John: I didn’t know you had a girl, Gauge. I’m sorry, man. Do you need anything?

Me: No. I’m good. Just be there when Jen needs you, man. Please.

John: I’ll be there. I love her. Take care of you too. Got it?

Me: Got it. Thanks, man.

“Are you with a Dezzy Montgomery?” a lady asks looking over her shoulder to make sure no one is near. I rise from the chair and nod.

“Yeah. She okay?”

“She’s stable. I shouldn’t be doing this - it’s against policy, but I used to know Dez.”

“Can I see her? Please? I won’t be any trouble.”

“I’m not supposed to do this but come on.”

I follow behind the girl. She doesn’t look as if she’s about to break some kind of hospital rules; no, she holds her head high as if she is going on about her regular day.

“In there. Keep the door closed, and if she happens to wake up, call for me. I’m Temple.”
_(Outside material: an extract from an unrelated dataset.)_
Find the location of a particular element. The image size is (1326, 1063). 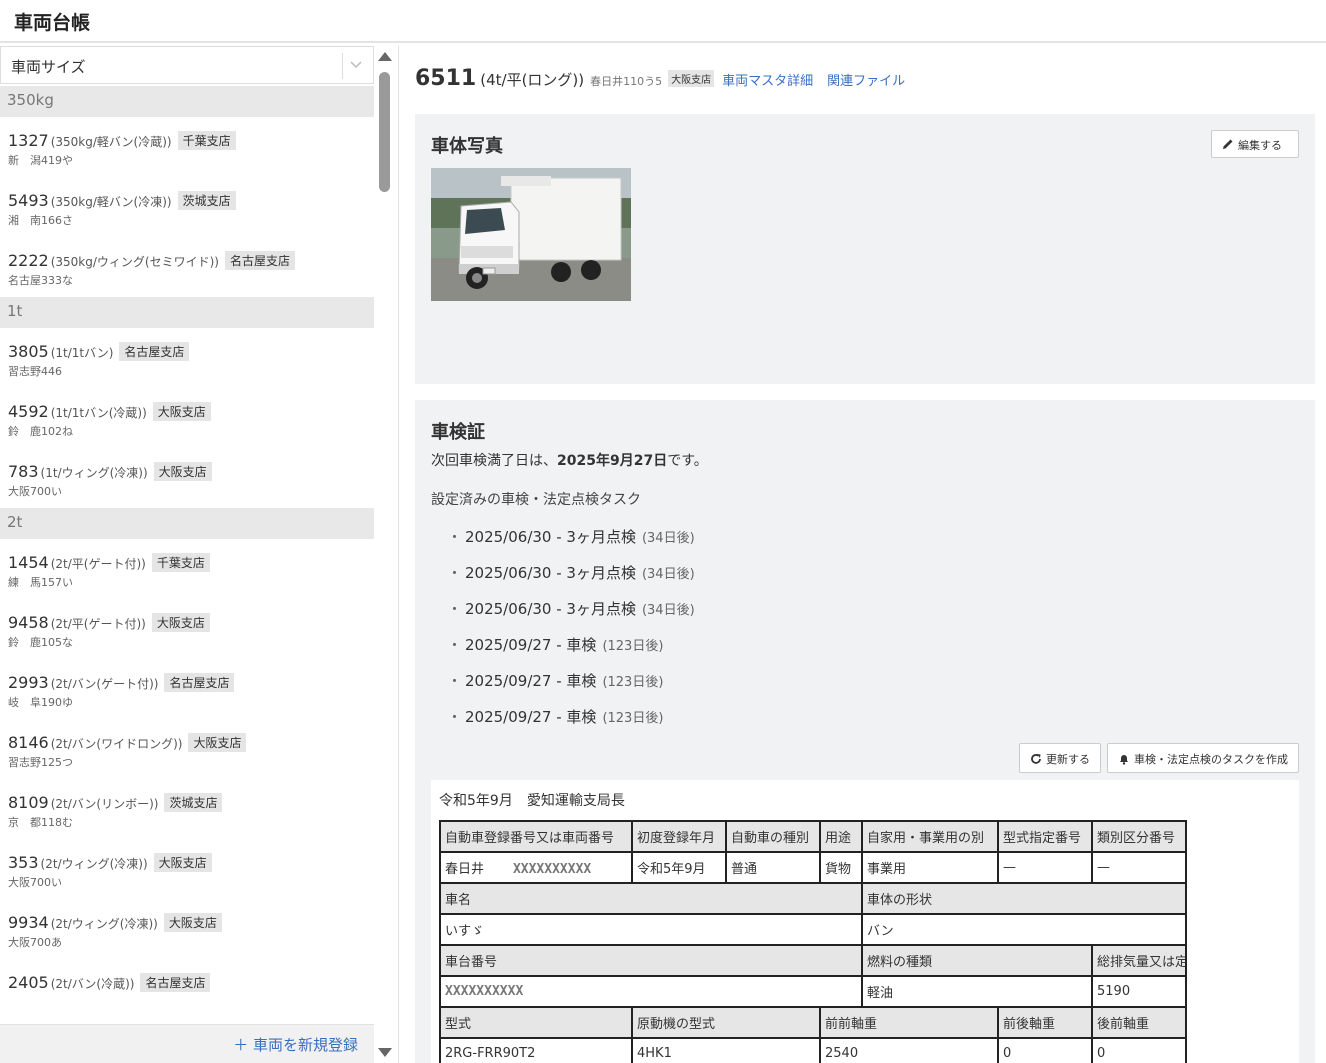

I nod my head and say, “Thanks.” She leaves me alone and walk in closing the door softly behind me when I see her on that bed. Fuck what have I done? Walking over I sit in the chair and grab her hand in mine.

“What did I do to you, Dez? What the fuck did I do?”

 

 

Twenty-Four

 

 

Dezzy

 

 

I pry my eyes open and immediately regret it. The light hurts as does my head. I groan and roll my head to the side, and that’s when I see him sleeping. A hospital blanket has been placed over his body as he sleeps. I try to lift my arms but once they don’t move, I glance down to see that they are restrained.
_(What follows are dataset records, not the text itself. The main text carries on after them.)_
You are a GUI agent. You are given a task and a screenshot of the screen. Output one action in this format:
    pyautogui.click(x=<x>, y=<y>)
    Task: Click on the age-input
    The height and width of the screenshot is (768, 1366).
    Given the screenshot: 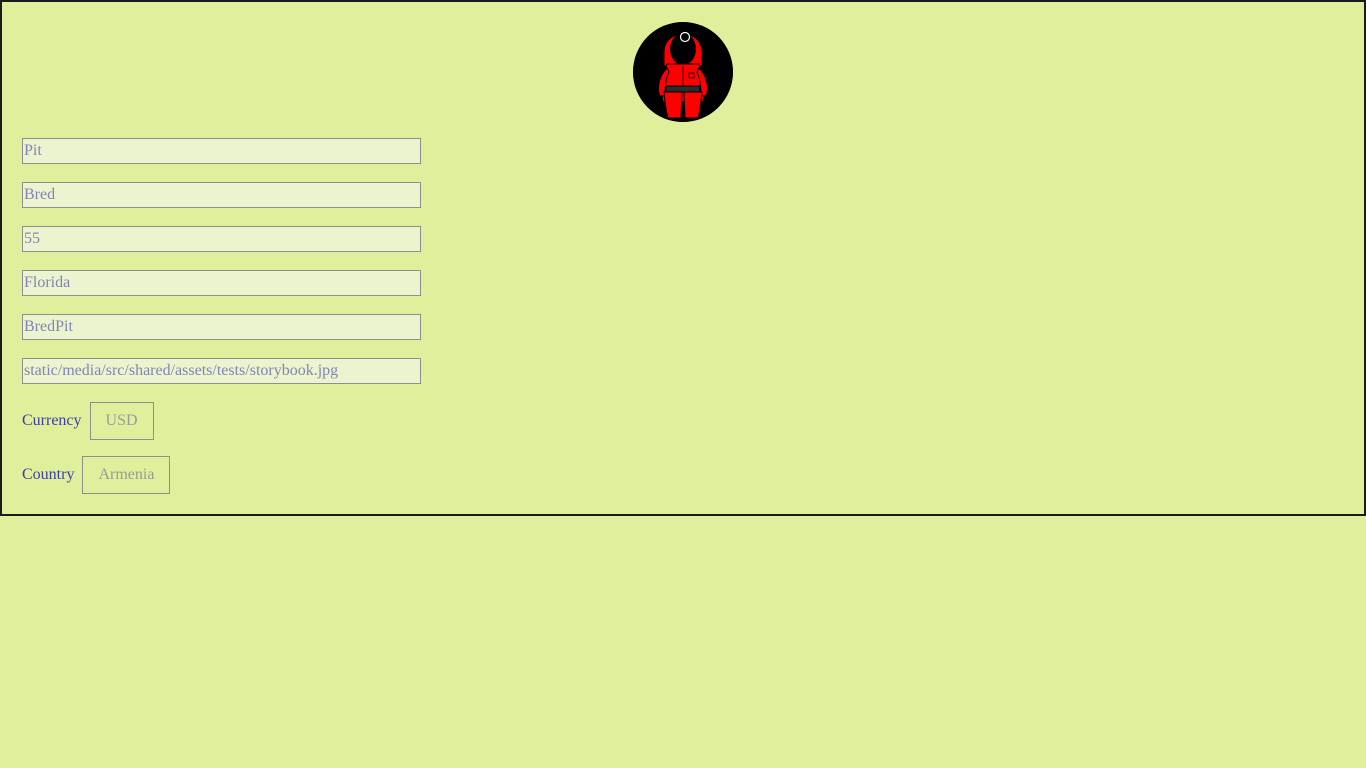 What is the action you would take?
    pyautogui.click(x=222, y=239)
“Fuck,” I mumble when someone giggles. Looking to the left I see the nurse. “Temple?”

“Yeah, it’s me. Wasn’t sure you’d recognize me,” she says softly.

“What’s happening?”

“You took a lot of pills and mixed it with a lot more alcohol. You’re lucky he found you so quickly,” she says nodding toward Gauge. My heart stammers in my chest. Guilt of what he had to see hits me hard.

“I’m just so tired,” I admit to her. Temple was a girl I went to school with when I was living with my dad. She was always sweet to me. Temple sits on the edge of the bed, grabbing my hand in hers.